-------- Excerpt to read --------

By Juliet Umeh
At 6 a.m. on the Lekki–Ajah corridor, a CMS T&M Nigeria Limited bus – part of Lagos State’s assisted mass transit scheme – is already packed, crawling toward CMS. Some passengers stand, while others sit cautiously in most cases, on torn seats quietly worrying about bed bugs or cockroaches. Yet people squeeze in anyway.
For thousands of commuters along the corridor, the bus is not a choice. It is survival.
“The fares are cheaper than Danfo or Korope,” says Fatima Suleiman, a trader who uses the route daily. “But look at the buses, torn seats, smoke everywhere, always breaking down. They make money every trip, but nothing changes. You start wondering where the money goes. They can hardly maintain their vehicles.”
Lagos, home to an estimated 26.4 million people, according to the Lagos Bureau of Statistics, operates one of Africa’s most complex urban transport ecosystems. Danfos, Bus Rapid Transit, BRT, buses, CMS T&M Nigeria Limited fleets, TATA Starbus, Mass Assisted Transit, Lagos Bus Service Limited, LBSL, buses, minibuses (korope), ride-hailing shuttles, ferries, rail services, and private staff buses all compete daily for road space.
Yet beneath this complexity lies a more fundamental problem: how fares are collected, tracked, governed, and accounted for.
Visible progress in select areas where digitisation works—and why it matters
Lagos has recorded measurable progress in transport digitisation. The Cowry card, introduced in 2020 and deployed by the Lagos Metropolitan Area Transport Authority, LAMATA, enables cashless payments across BRT services and the Lagos Rail Mass Transit system. Through the Touch and Pay, TAP, system, commuters who recharge their Cowry cards can seamlessly access BRT buses and rail services without handling cash.
Some Lagos ferry services, including the state-operated Omi Bus ferries, also accept Cowry Tap & Pay cards, part of efforts to interconnect payments across transport modes, even though full digital ticketing adoption across the wider waterways network is still evolving.
At its core, this approach reflects Digital Public Infrastructure, DPI, principles: interoperability, open standards, shared data, and user-centric design, and strong public oversight – systems designed to serve the public interest at scale.
The commuter experience
For commuters like Oluwaseun Adebayo, the difference and impact is immediate.
“Before, you had to pray the conductor had balance,” she says, tapping her Cowry card at the Oshodi BRT terminal. “Now, I just tap and sit. The buses are well maintained. There is space to sit properly, no squeezing of legs, and the journey feels more organised.”
Similarly, Kunle Adeyemi, a junior civil servant commuting daily from Ikorodu to CMS, agrees. Noting that the inculcation of digital payment on BRT has quietly changed his mornings.

--------

- **Exercise set**
1 – In the Lagos transport article, which agency deployed the Cowry card?
2 – Continue the Lagos transport article from its final sentence.

-------- Data shown --------

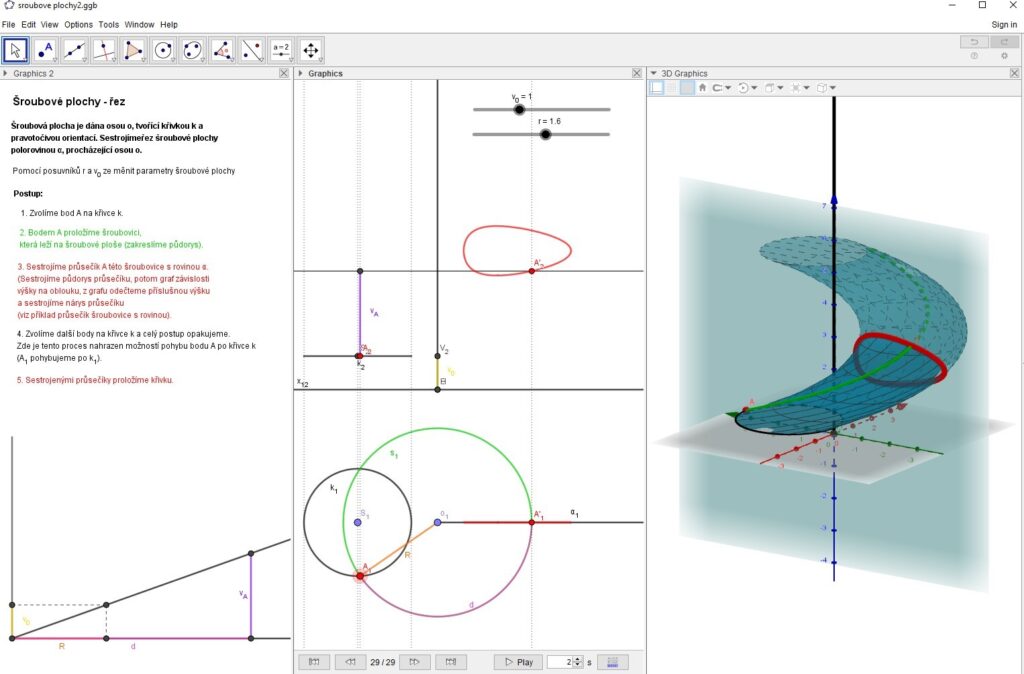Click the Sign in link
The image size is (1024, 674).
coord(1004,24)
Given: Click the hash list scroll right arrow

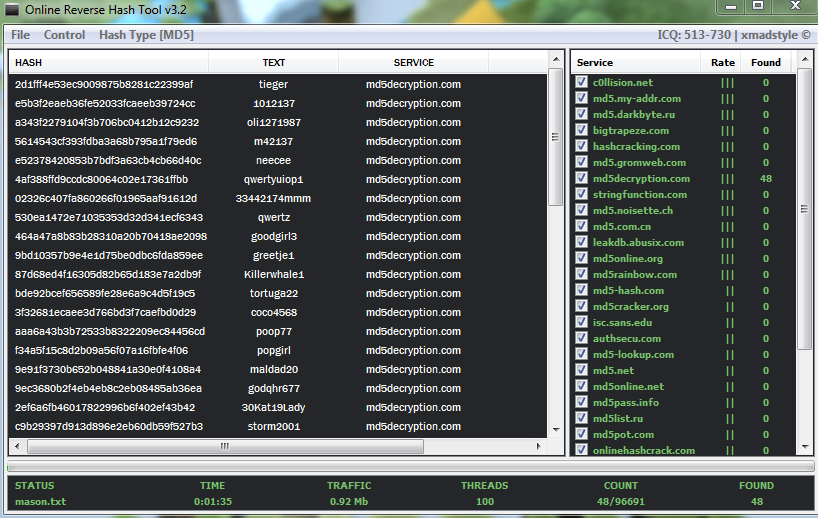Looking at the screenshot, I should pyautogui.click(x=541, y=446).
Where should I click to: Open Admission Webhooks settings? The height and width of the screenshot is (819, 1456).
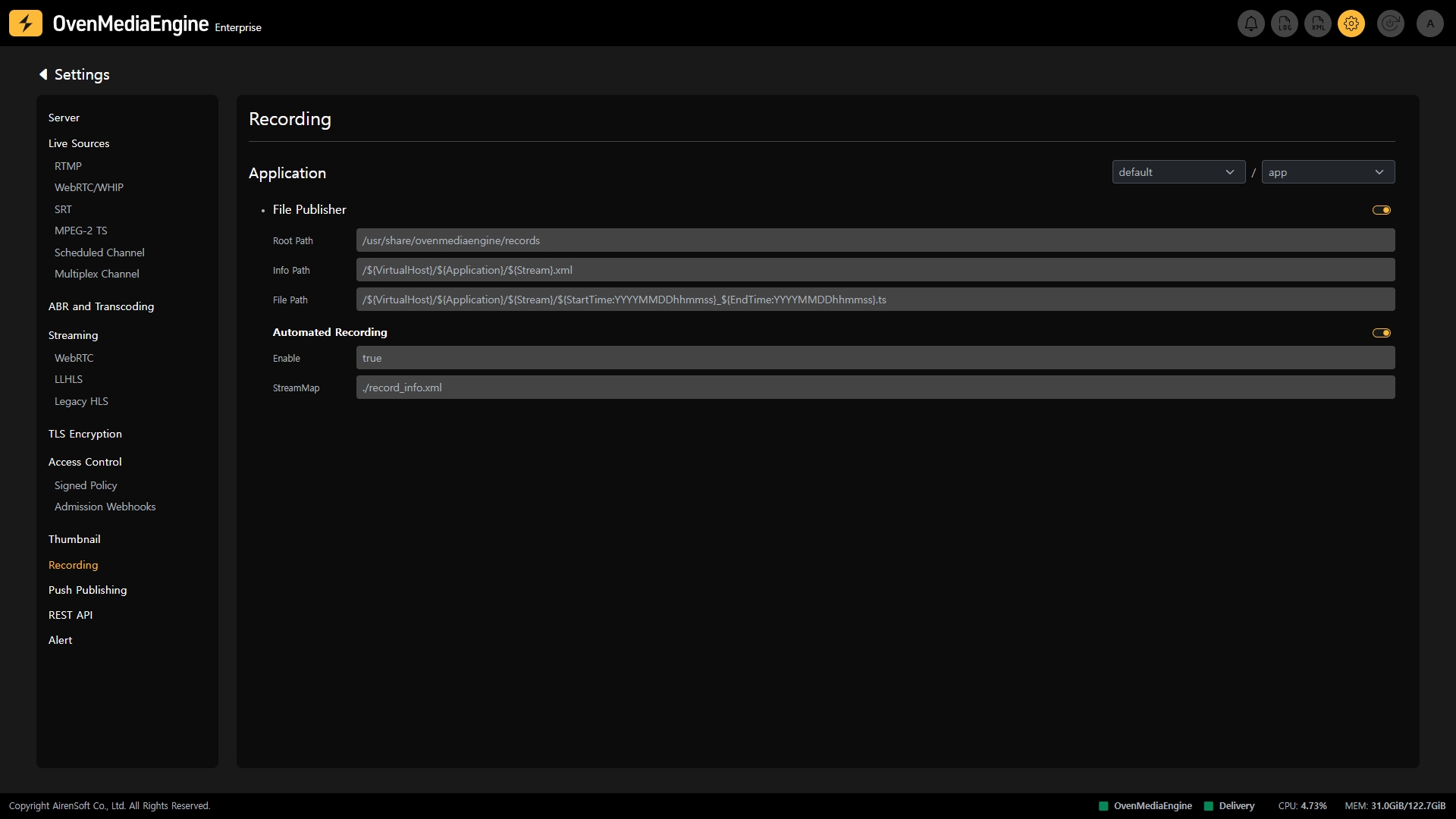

--------
-------- Data shown --------

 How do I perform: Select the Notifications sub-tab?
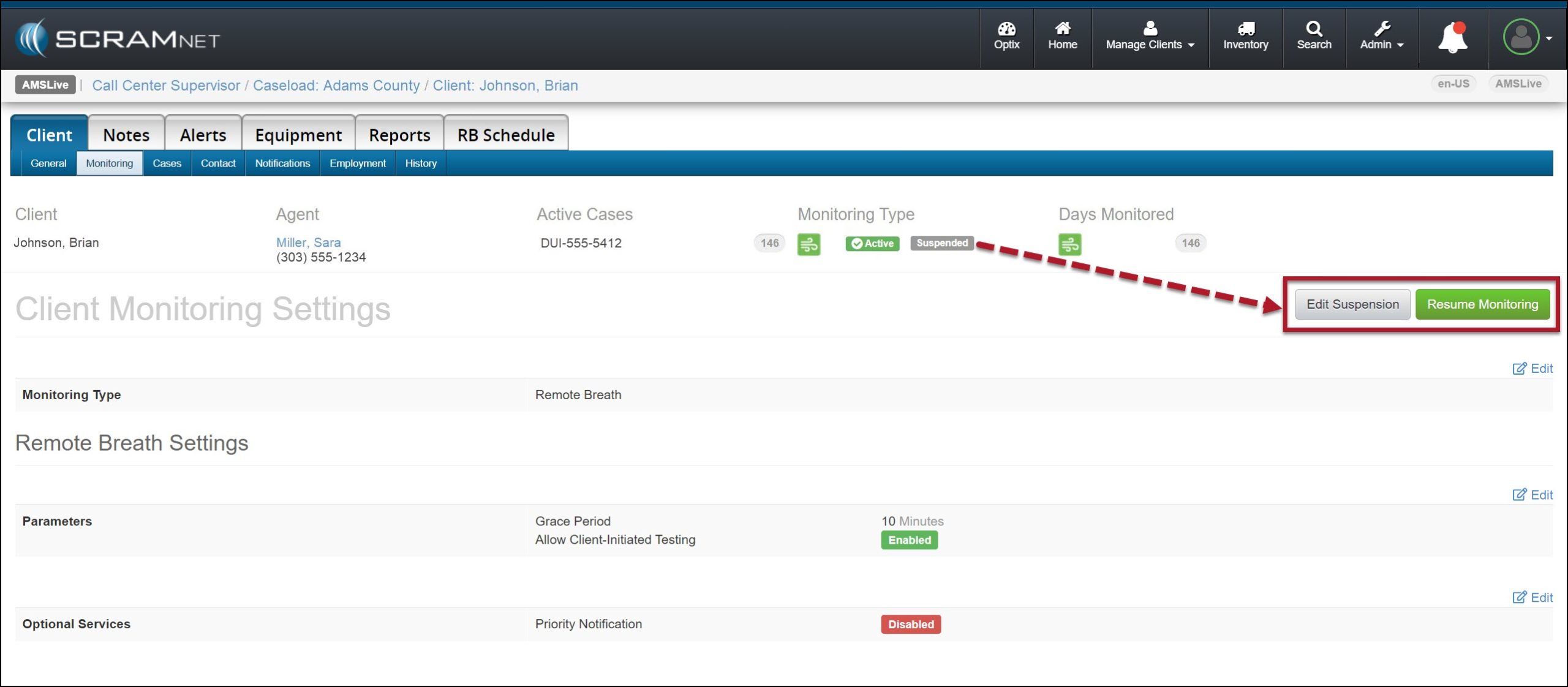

--------
-------- Data shown --------

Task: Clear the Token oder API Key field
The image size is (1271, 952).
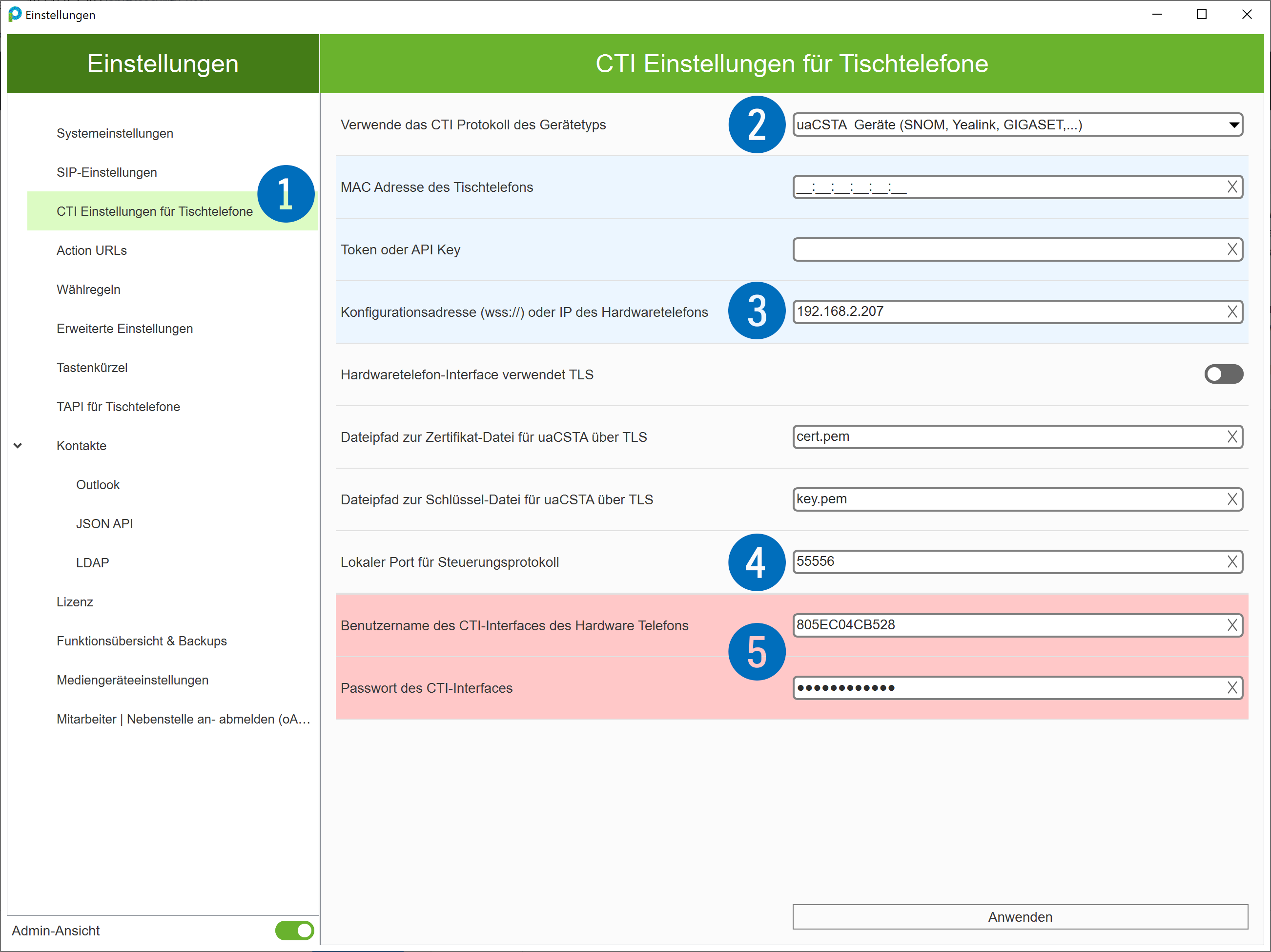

--------

- **Expected answers**
1 – The Lagos Metropolitan Area Transport Authority (LAMATA).

2 –
“I used to leave home angry,” he laughs. “You queue, argue over fares, struggle for space, and still arrive late. Today, I tap my card, board in an orderly line, and settle into a seat without the familiar shoving. Once I tap my card, I know the fare is fixed. No shouting, no delay. The bus moves on time.”
For commuters like Kunle, the BRT demonstrates how structure, digital payments, and proper maintenance can turn public transport from a daily struggle into a manageable part of urban life.
Powered by Tap and Pay technology, the Cowry card collects fares across regulated transport services and remits agreed percentages to operators. Officials say it has reduced disputes, improved transparency, and sped up boarding.
Beyond convenience, digital fare collection creates verifiable data trails. Revenue can be audited. Maintenance schedules can be planned. Operator performance can be monitored. Government can regulate more effectively.
This is not just technology. It is governance by design, a philosophy that operationalises principles and safeguards of DPI.
The limits of Lagos’ transport digitisation
Outside BRT, rail, and state-operated ferries, digitisation remains fragmented. CMS T&M Nigeria Limited fleets, LBSL buses, TATA Starbus and minibuses continue to operate with paper tickets and cash payments.
Across high-traffic corridors such as Ajah–CMS, Abule-Egba, Badagry-Mile 2, Iyana-Ipaja–Oshodi, and Ikorodu–Lagos Island, Oshodi-Egbeda manual cash handling still dominates, even on buses running full every trip.
Transport analysts say this fragmentation undermines fleet maintenance, service reliability, and expansion.
“Manual cash collection severely undermines accountability,” says the Head of Human Resources at Technation Logistics Ltd. Mr. Wonder Akpeki.
“Cashless systems are essential for transparency. Lagos should adopt open data standards, regulatory sandboxes, and public-private partnerships, with government retaining regulation and oversight.
“Deploying digital transport infrastructure at scale is feasible, as shown by BRT systems, but success depends on disciplined execution and sustainable maintenance, not city size.”
A banker, Chinedu Okeke, recounts his experience on an analogue bus.
“I joined a bus from Ojota to CMS one rainy morning. The window couldn’t close, part of the roof was leaking, and everyone was shouting at the driver.”
Despite BRT gains, the network still does not cover the daily passenger volume across the state, leaving room for other commercial buses that operate manually.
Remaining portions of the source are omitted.